* INSTRUCTIONS TO FOLLOW *
Collect every line in the listing below that contains the word "badge", copying each one in full.

* RECORDS FOR THE TASK *
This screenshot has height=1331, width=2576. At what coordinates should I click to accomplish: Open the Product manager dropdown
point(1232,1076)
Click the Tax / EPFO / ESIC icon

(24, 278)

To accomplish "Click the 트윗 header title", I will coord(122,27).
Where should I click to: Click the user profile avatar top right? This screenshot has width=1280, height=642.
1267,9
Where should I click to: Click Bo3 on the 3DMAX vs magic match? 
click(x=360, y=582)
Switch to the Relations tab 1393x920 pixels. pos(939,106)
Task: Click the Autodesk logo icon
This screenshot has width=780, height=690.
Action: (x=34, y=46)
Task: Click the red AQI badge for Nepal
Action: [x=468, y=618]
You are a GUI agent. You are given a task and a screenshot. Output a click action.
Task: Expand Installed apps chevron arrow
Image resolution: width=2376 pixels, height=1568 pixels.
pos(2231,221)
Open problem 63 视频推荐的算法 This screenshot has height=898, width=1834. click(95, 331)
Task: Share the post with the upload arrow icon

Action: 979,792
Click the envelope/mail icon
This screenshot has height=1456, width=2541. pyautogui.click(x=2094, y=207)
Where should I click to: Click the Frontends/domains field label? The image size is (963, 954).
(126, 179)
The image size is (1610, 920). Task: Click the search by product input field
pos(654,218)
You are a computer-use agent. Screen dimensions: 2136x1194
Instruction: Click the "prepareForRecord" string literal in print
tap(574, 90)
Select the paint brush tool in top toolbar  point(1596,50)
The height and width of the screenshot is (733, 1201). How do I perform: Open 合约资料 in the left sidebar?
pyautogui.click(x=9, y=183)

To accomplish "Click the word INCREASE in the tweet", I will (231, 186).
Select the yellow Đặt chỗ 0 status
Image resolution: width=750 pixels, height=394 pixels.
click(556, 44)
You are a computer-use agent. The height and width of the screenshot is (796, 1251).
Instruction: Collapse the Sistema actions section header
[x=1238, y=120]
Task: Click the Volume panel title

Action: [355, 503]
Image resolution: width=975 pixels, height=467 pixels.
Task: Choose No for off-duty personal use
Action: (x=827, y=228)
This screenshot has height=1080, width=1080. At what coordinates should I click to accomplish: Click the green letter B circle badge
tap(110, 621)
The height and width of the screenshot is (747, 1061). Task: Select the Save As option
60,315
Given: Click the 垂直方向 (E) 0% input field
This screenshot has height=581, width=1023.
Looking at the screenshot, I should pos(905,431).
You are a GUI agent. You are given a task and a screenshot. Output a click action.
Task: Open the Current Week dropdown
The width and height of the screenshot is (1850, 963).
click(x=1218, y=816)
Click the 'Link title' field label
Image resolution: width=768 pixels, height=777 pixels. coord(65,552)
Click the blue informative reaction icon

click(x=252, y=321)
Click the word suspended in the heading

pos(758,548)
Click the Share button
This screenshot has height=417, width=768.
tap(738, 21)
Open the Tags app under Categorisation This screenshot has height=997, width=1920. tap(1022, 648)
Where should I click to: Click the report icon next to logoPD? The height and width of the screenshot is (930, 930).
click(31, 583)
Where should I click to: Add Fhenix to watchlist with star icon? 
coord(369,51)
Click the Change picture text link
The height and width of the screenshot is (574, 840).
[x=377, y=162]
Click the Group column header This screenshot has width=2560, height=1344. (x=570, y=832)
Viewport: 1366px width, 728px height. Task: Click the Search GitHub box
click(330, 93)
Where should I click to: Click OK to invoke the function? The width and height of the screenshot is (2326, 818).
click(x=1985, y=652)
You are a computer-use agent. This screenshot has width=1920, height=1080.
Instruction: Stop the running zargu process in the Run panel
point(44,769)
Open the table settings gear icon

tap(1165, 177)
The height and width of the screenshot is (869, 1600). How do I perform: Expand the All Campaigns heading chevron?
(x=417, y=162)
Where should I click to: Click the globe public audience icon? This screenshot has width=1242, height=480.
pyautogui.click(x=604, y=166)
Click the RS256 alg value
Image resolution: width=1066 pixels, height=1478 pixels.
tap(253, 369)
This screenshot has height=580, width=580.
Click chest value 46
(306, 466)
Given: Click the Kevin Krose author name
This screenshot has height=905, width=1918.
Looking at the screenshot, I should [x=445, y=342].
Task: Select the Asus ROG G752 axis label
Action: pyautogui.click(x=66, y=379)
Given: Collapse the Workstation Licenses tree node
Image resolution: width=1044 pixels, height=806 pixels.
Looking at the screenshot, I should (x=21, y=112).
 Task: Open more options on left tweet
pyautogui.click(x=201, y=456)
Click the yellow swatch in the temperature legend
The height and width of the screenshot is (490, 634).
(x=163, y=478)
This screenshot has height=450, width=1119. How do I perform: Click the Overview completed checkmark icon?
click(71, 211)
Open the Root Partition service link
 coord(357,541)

* ANSWER TO THE TASK *
Task: Click the red AQI badge for Nepal
This screenshot has height=1080, width=1080. At what coordinates should I click to accomplish: Click the green letter B circle badge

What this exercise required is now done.